:: Work required ::
Retype the listing exactly. Leave out the images.

:: Available data ::
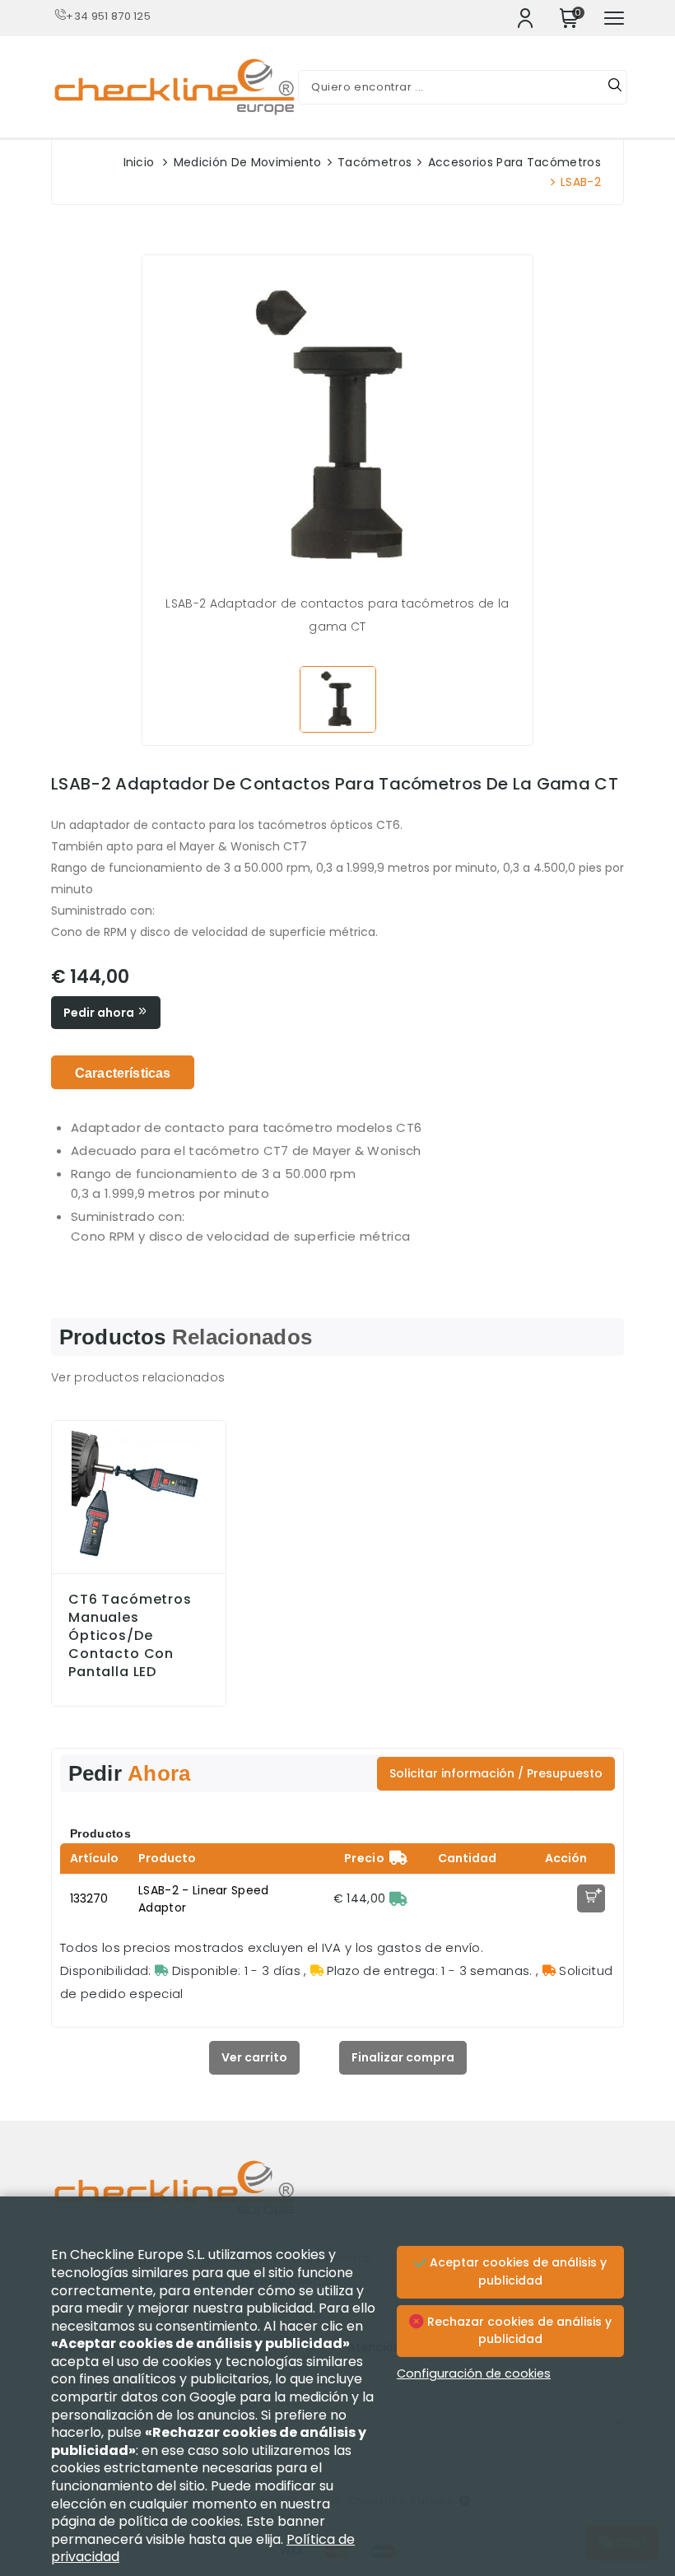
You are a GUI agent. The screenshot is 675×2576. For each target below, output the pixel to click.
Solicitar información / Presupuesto (496, 1773)
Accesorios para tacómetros (514, 162)
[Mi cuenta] (525, 18)
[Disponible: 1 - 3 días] (398, 1898)
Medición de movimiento (248, 162)
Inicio (139, 162)
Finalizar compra (402, 2057)
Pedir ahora (100, 1012)
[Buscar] (614, 87)
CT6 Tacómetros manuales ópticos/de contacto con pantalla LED (130, 1636)
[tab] (122, 1072)
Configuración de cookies (474, 2373)
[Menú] (614, 18)
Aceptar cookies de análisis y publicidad (516, 2271)
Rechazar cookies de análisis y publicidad (518, 2330)
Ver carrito (254, 2057)
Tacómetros (375, 162)
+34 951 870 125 (108, 16)
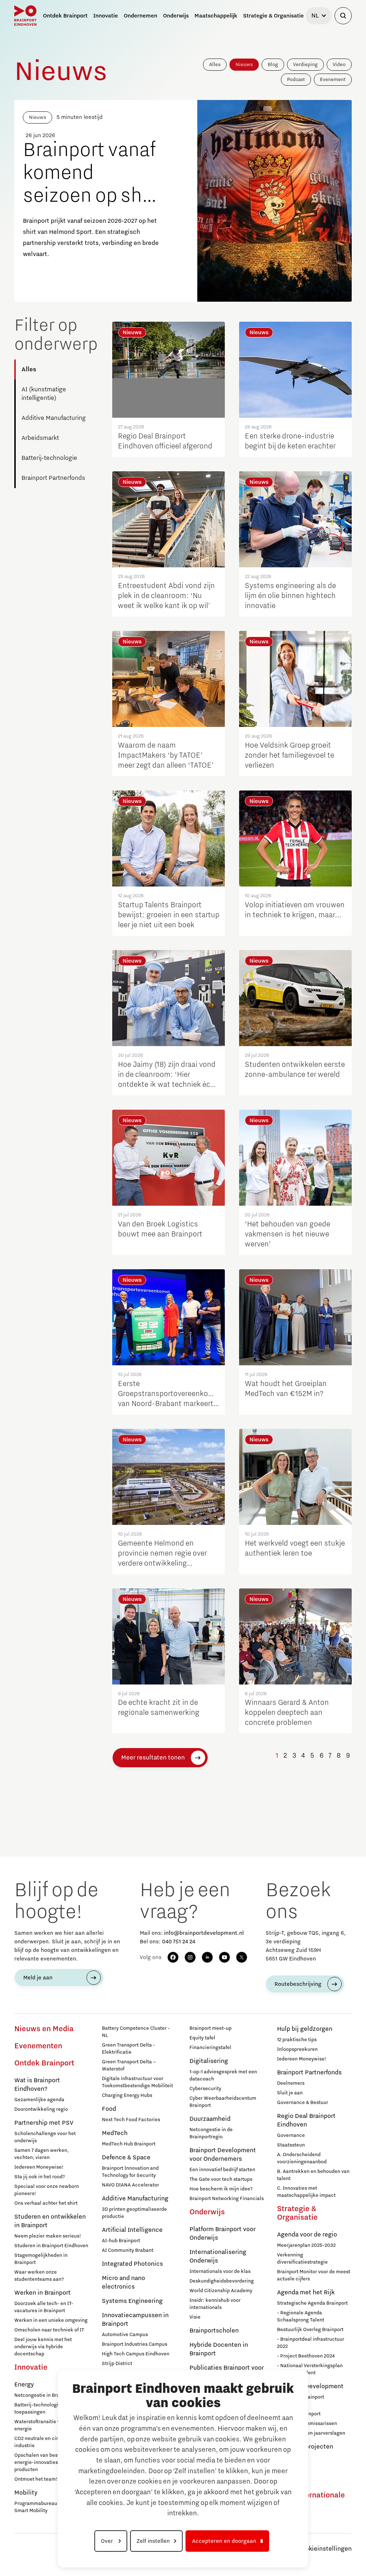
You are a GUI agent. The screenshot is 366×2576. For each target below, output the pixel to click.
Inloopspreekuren (297, 2049)
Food (109, 2109)
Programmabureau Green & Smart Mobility (45, 2507)
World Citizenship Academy (220, 2291)
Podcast (296, 79)
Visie (195, 2317)
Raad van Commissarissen (307, 2423)
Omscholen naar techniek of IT (49, 2330)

:: Answer to this problem ::
You are a GUI agent. The screenshot is 675×2576. For each target below, output the pixel to click.
Solicitar información / Presupuesto (496, 1773)
Accesorios para tacómetros (514, 162)
[Mi cuenta] (525, 18)
[Disponible: 1 - 3 días] (398, 1898)
Medición de movimiento (248, 162)
Inicio (139, 162)
Finalizar compra (402, 2057)
Pedir ahora (100, 1012)
[Buscar] (614, 87)
CT6 Tacómetros manuales ópticos/de contacto con pantalla LED (130, 1636)
[tab] (122, 1072)
Configuración de cookies (474, 2373)
[Menú] (614, 18)
Aceptar cookies de análisis y publicidad (516, 2271)
Rechazar cookies de análisis y publicidad (518, 2330)
Ver carrito (254, 2057)
Tacómetros (375, 162)
+34 951 870 125 (108, 16)
You are a GUI agent. The screenshot is 366×2576. For each target below, output the pixel to click.
Inloopspreekuren (297, 2049)
Food (109, 2109)
Programmabureau Green & Smart Mobility (45, 2507)
World Citizenship Academy (220, 2291)
Podcast (296, 79)
Visie (195, 2317)
Raad van Commissarissen (307, 2423)
Omscholen naar techniek of IT (49, 2330)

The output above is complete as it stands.